Defense Secretary Lloyd Austin announced on Thursday that the Defense Department would offer allowances for travel and transportation to service members seeking abortions.
Austin delivered the news via a memorandum addressed to Senior Pentagon Leadership, Commanders of the Combatant Commands, and Defense Agency and DoD Field Activity Directors, and he instructed them to make those allowances available along with additional privacy protections for individual service members.
The Dobbs v. Jackson Women’s Health Organization decision has “readiness, recruiting, and retention implications for the force,” Austin’s memo began, noting that a number of service members had voiced concern since the Court’s decision was handed down.
“We also recognize that recent developments may create legal and financial risk for our health care providers as they carry out their lawful federal duties,” Austin continued.
He then directed the department to allow service members up to 20 weeks to inform their chain of command of a pregnancy — unless their specific jobs presented a hazard necessitating earlier notification — saying that they should have enough time to discuss their reproductive health care choices within their own families before disclosing to their command.
Austin also stated that, per this memorandum, health care providers could not inform service members’ commands of their reproductive health status in most instances.
Austin went on to address health care providers as well, directing the department to cover fees associated with obtaining licenses in different states to facilitate being able to perform abortions, if the states where they were previously licensed outlawed the procedure.
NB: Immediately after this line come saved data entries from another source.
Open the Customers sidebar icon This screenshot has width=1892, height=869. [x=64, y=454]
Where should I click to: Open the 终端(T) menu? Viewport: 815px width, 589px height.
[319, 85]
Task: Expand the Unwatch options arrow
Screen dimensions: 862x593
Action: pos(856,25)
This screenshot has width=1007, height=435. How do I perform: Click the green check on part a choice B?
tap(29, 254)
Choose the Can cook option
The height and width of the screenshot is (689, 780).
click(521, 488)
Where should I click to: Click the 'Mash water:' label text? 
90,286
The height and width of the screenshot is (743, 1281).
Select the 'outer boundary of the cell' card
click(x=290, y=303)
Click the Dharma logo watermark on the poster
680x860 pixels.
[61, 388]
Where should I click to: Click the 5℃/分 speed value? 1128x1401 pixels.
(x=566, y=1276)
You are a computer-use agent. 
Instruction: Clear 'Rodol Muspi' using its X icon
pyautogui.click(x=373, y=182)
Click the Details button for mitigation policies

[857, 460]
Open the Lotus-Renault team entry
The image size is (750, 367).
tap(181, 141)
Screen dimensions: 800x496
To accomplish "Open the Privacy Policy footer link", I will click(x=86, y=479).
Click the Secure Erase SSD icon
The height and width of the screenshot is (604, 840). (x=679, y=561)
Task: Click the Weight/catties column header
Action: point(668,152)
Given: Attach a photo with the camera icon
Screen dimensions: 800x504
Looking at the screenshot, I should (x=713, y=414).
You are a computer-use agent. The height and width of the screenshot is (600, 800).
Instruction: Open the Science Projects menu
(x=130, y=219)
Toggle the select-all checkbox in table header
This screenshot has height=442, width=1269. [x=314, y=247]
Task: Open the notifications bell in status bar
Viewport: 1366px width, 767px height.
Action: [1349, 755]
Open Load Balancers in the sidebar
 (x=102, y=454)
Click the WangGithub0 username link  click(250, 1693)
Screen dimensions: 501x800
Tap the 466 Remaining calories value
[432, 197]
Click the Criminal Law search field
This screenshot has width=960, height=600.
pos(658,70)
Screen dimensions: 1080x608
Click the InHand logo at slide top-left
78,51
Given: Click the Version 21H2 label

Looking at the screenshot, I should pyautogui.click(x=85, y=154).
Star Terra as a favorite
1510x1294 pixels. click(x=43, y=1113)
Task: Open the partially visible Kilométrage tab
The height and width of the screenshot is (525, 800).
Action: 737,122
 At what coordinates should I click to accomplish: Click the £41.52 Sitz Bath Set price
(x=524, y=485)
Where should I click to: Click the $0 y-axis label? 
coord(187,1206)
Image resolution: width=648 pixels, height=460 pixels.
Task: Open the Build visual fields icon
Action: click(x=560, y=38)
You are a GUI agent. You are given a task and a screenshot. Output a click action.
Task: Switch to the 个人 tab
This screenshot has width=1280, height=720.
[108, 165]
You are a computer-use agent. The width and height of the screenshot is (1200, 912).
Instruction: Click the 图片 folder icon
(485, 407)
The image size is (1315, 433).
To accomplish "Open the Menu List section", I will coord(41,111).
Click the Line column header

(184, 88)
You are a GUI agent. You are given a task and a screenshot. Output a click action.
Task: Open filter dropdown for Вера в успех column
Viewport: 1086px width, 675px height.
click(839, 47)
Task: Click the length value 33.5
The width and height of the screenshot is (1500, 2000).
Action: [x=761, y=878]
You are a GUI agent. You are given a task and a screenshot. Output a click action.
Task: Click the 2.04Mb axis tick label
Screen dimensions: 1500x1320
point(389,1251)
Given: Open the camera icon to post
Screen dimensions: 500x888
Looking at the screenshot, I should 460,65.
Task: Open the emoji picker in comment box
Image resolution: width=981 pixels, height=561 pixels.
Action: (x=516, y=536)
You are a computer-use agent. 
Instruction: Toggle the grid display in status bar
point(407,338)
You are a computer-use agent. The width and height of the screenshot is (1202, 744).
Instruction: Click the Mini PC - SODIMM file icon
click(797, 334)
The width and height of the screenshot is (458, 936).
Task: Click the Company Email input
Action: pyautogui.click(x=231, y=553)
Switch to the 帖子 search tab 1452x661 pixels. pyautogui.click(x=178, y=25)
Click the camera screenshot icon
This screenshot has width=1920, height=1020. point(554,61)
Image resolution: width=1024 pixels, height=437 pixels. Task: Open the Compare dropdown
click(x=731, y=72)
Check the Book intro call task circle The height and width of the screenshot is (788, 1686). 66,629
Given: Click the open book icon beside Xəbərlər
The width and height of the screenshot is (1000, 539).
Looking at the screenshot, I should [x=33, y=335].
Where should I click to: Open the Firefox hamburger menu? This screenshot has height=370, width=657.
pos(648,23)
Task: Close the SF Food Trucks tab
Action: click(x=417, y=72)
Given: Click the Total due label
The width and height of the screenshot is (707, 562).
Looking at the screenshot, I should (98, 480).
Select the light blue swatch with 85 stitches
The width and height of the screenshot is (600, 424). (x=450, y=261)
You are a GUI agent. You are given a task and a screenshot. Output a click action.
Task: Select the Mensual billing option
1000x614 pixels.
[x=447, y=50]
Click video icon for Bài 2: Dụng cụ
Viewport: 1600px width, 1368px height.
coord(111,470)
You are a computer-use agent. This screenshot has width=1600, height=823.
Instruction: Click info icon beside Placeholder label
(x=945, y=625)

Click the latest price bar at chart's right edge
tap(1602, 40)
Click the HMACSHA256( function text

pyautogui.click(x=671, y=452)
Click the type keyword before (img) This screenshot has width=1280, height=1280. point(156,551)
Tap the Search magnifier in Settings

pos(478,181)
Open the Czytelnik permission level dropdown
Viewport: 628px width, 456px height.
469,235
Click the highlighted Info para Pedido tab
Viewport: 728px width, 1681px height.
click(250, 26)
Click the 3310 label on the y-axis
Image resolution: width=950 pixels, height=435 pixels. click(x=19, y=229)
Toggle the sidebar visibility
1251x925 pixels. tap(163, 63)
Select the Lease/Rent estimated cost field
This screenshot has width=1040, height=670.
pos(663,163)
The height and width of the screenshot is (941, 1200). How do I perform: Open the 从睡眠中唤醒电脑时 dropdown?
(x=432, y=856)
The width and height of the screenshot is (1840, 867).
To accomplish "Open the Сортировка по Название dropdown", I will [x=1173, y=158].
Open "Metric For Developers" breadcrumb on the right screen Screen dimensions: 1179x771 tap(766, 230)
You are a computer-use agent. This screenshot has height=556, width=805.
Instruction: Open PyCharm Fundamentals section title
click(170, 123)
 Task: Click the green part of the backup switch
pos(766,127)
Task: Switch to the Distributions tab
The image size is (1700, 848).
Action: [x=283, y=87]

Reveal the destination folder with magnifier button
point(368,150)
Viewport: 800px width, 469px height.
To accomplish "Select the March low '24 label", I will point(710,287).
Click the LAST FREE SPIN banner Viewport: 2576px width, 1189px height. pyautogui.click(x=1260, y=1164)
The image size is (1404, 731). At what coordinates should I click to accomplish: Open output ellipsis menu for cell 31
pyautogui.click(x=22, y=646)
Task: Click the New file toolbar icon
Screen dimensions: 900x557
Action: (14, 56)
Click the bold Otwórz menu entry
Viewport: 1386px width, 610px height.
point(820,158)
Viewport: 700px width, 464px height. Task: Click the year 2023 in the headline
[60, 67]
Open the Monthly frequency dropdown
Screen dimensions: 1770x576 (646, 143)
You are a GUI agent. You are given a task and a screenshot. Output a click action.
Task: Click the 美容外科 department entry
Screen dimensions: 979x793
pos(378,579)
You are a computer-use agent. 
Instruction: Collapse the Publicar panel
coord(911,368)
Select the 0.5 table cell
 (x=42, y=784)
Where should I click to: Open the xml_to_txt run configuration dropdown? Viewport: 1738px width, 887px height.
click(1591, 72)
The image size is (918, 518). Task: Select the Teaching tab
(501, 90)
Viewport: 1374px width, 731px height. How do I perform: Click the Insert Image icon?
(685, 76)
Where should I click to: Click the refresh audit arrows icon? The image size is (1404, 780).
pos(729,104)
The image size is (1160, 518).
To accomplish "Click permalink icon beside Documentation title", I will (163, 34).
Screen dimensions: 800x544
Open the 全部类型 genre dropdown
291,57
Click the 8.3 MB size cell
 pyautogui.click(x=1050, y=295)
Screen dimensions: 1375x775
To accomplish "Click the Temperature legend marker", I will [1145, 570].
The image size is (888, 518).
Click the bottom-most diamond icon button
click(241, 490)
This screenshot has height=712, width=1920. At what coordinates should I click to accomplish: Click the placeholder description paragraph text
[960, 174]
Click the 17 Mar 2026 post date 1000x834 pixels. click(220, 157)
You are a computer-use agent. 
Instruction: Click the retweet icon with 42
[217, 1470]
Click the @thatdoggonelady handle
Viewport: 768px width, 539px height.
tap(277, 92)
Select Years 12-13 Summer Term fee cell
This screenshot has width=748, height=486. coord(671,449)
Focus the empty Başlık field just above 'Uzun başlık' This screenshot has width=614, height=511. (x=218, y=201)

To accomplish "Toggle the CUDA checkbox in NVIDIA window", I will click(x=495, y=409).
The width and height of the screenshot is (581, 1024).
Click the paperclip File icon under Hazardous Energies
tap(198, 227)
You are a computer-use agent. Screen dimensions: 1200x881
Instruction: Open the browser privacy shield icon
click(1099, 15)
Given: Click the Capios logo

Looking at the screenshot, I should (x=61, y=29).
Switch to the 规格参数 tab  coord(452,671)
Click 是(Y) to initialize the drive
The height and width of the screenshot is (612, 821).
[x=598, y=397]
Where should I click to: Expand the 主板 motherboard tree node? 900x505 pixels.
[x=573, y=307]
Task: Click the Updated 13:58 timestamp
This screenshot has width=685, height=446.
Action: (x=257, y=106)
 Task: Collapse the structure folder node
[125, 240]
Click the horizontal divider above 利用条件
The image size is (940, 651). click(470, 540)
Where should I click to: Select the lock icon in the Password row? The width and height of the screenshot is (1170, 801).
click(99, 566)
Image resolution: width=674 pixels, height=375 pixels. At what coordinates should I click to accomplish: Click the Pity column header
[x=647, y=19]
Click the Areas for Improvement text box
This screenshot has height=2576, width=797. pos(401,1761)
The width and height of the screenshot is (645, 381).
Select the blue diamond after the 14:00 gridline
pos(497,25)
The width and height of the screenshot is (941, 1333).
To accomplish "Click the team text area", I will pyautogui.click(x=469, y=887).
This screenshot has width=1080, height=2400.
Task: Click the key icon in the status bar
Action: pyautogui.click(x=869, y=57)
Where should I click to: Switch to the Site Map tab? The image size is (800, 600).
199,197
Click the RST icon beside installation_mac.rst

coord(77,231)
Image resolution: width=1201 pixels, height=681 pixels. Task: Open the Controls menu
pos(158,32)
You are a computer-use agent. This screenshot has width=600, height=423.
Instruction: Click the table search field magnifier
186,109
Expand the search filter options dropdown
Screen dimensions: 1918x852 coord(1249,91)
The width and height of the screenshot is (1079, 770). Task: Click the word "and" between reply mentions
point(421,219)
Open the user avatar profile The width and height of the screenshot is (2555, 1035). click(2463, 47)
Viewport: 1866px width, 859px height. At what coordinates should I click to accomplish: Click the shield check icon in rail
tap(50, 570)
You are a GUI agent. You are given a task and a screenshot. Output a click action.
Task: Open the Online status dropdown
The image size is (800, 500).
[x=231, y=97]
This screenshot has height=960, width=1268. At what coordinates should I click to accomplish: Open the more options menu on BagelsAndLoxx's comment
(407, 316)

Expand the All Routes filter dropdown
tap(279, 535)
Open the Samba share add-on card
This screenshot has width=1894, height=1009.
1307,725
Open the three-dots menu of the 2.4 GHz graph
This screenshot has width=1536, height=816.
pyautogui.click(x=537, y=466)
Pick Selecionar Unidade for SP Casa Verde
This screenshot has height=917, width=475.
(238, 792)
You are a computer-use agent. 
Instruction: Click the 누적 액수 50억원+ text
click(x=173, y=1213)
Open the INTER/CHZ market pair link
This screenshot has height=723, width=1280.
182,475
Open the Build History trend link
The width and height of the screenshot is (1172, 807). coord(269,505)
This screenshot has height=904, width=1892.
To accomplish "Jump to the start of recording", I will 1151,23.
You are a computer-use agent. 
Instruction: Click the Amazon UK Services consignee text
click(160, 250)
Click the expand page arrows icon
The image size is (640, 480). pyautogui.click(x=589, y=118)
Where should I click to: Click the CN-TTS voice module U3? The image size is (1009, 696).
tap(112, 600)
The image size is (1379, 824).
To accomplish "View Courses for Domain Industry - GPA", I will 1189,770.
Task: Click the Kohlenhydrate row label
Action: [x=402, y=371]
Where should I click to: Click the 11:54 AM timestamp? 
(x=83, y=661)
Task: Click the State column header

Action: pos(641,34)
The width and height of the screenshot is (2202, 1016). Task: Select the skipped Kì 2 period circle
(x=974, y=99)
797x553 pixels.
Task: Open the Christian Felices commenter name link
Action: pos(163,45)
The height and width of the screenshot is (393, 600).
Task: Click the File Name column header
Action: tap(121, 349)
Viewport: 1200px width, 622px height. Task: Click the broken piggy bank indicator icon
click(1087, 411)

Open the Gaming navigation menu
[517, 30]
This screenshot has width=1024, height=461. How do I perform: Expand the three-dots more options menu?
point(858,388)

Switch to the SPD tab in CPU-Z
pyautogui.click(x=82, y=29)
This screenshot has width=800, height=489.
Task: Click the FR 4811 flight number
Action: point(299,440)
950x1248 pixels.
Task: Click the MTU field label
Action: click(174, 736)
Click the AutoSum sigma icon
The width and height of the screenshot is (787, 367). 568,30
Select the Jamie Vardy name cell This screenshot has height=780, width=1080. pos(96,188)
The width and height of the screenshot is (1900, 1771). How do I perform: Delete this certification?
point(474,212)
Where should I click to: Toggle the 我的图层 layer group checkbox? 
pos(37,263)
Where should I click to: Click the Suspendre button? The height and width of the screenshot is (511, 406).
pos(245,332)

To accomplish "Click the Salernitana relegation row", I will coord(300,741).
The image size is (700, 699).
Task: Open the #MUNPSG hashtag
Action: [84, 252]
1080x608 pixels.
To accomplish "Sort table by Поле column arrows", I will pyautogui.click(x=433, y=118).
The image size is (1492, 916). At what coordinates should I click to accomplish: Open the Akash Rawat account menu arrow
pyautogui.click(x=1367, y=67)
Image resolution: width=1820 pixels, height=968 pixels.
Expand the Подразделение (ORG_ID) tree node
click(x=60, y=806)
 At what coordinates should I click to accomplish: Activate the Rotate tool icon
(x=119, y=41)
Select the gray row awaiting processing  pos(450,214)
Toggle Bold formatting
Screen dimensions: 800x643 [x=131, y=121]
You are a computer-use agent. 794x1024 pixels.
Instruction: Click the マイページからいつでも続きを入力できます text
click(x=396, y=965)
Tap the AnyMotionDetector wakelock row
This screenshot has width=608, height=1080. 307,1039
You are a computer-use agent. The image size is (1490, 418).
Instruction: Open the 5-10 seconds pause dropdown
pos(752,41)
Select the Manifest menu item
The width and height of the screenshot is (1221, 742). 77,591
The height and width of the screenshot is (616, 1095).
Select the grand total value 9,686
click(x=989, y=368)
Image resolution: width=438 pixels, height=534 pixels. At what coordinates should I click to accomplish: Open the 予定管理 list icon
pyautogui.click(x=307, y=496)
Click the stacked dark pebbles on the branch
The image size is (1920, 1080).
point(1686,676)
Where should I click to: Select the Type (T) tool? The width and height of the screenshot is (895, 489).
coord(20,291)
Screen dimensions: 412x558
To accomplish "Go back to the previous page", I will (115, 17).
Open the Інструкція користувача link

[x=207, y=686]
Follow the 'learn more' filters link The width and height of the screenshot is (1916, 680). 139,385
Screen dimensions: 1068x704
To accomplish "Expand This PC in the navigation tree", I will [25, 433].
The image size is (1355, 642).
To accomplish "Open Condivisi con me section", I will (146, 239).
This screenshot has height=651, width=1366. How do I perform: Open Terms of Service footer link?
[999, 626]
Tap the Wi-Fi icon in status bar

That provision also included legal assistance for any providers in the DoD system who are subject to adverse action for performing abortions.
Noting that the military is fairly well known for moving service members around the country from one duty station to another, Austin acknowledged that some moves would place service members in areas where they could not easily obtain certain services — namely abortions.
Toward that end, he directed the department to provide for “administrative absence” (leave time) and “establish travel and transportation allowances for service members and their dependents … to access non-covered reproductive health care that is unavailable within the local area of a service member’s permanent duty station.”
Austin concluded with a promise to ensure that service members were educated about all of their available options with regard to reproductive health — and gave a deadline of “no later than the end of this calendar year” for the new policies to be implemented.